26. In the present case, it was not disputed that the Statutory Demand Notice was served on the Debtor on 15th November 2019 and the instant application filed on 20th January 2020, 65 days after service with the said Notice.  In other words, the application was not filed within the 21 days period provided for under the above cited Regulation. I find that the application is, on account of late filing without leave, fatally defective and is only good for striking out.

27. My finding on the late filing of the application would have been sufficient to determine the application but I am still minded to consider if the Debtor made out a case for the setting aside of the Statutory Demand Notice in the face of the uncontested fact that a consent judgment was recorded in favour of the Creditor against the Debtor for the payment of Kshs 305 million.

28. Paragraph 6 of Regulation 17 of the Insolvency Regulations provides for the circumstances under which a Statutory Demand may be set aside as follows: -

a) The debtor appears to have a counterclaim, set-off or cross demand which equals or exceeds the amount of the debt or debts specified in the Statutory demand.

b) The debt is disputed in grounds which appear to the court to be substantial.

c) It appears the creditor holds some security in respect of the debt claimed by demand, and either paragraph (6) is not complied with respect of the demand, or the court is satisfied that the value of the security equals or exceeds the full amount of the debt; or

d) The court is satisfied on other grounds that the debt ought to be set aside.

29. In the present case, I note that the Debtor does not state that it has a counterclaim, set off or cross demand which equals or exceeds the debt in question.  The debt is not disputed and the Creditor does not hold any Security for the debt.

30. I have perused the consent judgment that is the subject of execution in these proceedings and I note that it was worded as follows at paragraph 3 thereof:

i) Kshs 30,000,000/- (Thirty Million) on or before execution of the said consent letter;

ii) Kshs 275,000,000/- (Two Hundred and Seventy-Five Million) to be paid in full within six months of execution and filing in court of the Consent letter.

iii) The firm of Hamilton Harrison and Mathews to remit the sum of Kshs 30,000,000/- (Thirty Million) to the account Riva Oils Account No.2007422001 held in Development Bank of Kenya.  The Swift address being DEVKKENA.
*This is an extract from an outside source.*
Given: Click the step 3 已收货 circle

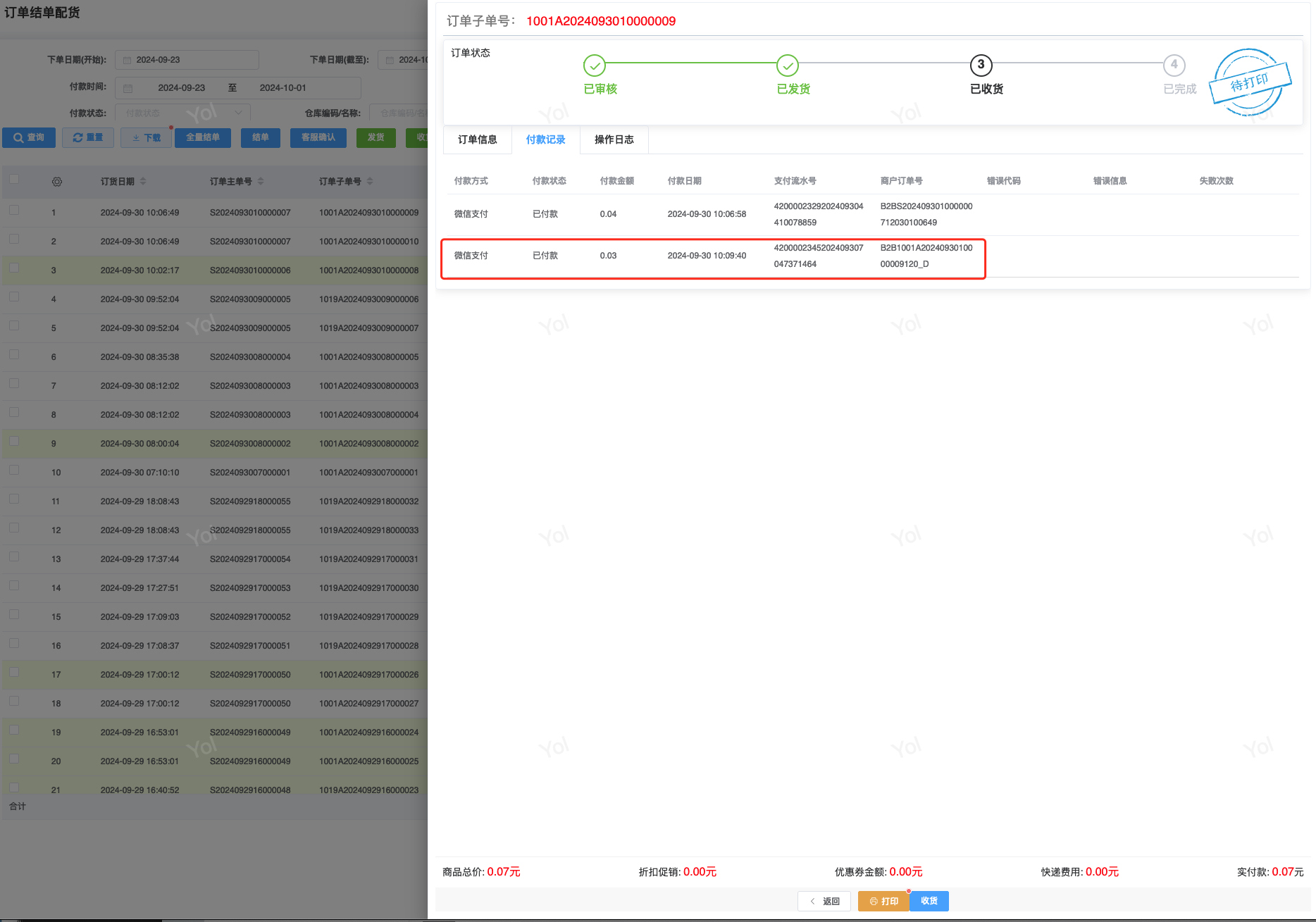Looking at the screenshot, I should point(981,66).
31. Having regard to the clear terms of the consent judgment, I find that the Debtor cannot fault the Creditor for executing the decree against him through these proceedings as the decree did not state that it must be executed against all the defendant jointly in which case, the Creditor is at liberty to elect who to execute against.

32. For the above reasons, I find that the application to set aside/strike out the Statutory Demand Notice is not merited and I therefore similarly dismiss it with costs to the Creditor.

Dated, signed and delivered via Microsoft Teams at Nairobi this 18th day of March 2021in view of the declaration of measures restricting court operations due to Coved -19 pandemic and in light of the directions issued by his Lordship, the Chief Justice on the 17th April 2020.

W. A. OKWANY

JUDGE

In the presence of:

Mr. Nyachoti for Debtor/Applicant

Miss Achieng for Ojiambo for Creditor/Respondent.